Condividiamo la dichiarazione di Stefano Zuppello, Presidente di Verdi Ambiente e Società, in occasione della Giornata Internazionale delle Foreste.
Con l’inizio della Primavera, 21 marzo, l’Assemblea Generale delle Nazioni Unite ha voluto istituire nel 2012 la Giornata Internazionale delle Foreste.
Una giornata importante perché le aree naturali protette e i boschi sono fondamentali per conservare la biodiversità. Nelle foreste, c’è la presenza esclusiva e caratteristica di determinate specie sia vegetali che faunistiche.

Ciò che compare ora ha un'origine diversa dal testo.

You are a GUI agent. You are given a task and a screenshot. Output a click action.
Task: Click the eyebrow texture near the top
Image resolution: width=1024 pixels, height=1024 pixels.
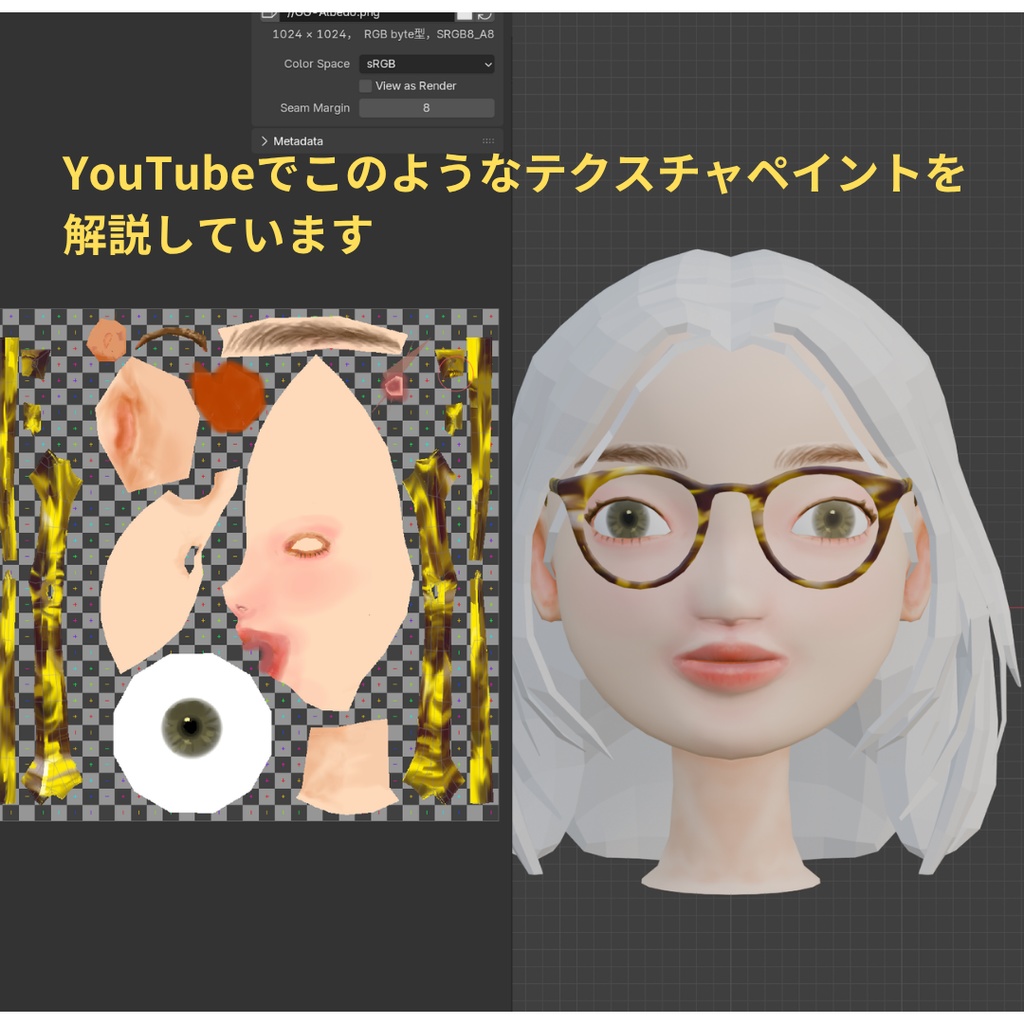pyautogui.click(x=310, y=337)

Il tema scelto quest’anno per questa giornata è “FORESTE E CIBO”. Un tema che vuole rilevare il ruolo vitale delle foreste nel fornire cibo proteggendo la fertilità del suolo, le risorse idriche e la biodiversità.
Ricordiamo che, come ci dice l’ISPRA, “le foreste coprono un terzo della superficie terrestre della Terra, svolgendo funzioni vitali in tutto il mondo. Circa 1,6 miliardi di persone, tra cui oltre 2000 culture indigene, dipendono dalle foreste per i loro mezzi di sostentamento, medicinali, energia, cibo e riparo. Le foreste sono gli ecosistemi più diversi biologicamente sulla Terra, dove vivono oltre l’80% delle specie di altri gruppi tassonomici” Nonostante questa enorme importanza, vengono distrutti ogni anno circa 12 milioni di ettari di foreste incidendo fortemente ai cambiamenti climatici a cui stiamo assistendo.

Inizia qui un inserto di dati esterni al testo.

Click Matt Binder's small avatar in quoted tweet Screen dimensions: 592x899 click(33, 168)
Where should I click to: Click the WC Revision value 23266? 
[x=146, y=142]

Una delle cause della deforestazione sono sicuramente le scelte alimentari e di consumo dei cittadini come i prodotti ottenuti da bovini, cacao, caffè, olio di palma, soia, legno, gomma, carbone e carta stampata.
In questa giornata quindi chiediamo che non si faccia nessun passo indietro rispetto all’applicazione del Regolamento dell’Unione Europea sui prodotti a deforestazione zero (EUDR), che dovrà essere operativo dal 30 dicembre 2025. Le norme previste da questo regolamento, che ha già visto purtroppo un ritardo per la sua applicazione, rappresentano un passo importante verso il contenimento di pratiche estremamente dannose come la produzione e il consumo di materie prime e prodotti derivati dalla deforestazione e dal degrado forestale. In questo modo si potranno ridurre le emissioni di gas a effetto serra e si potrà proteggere la biodiversità.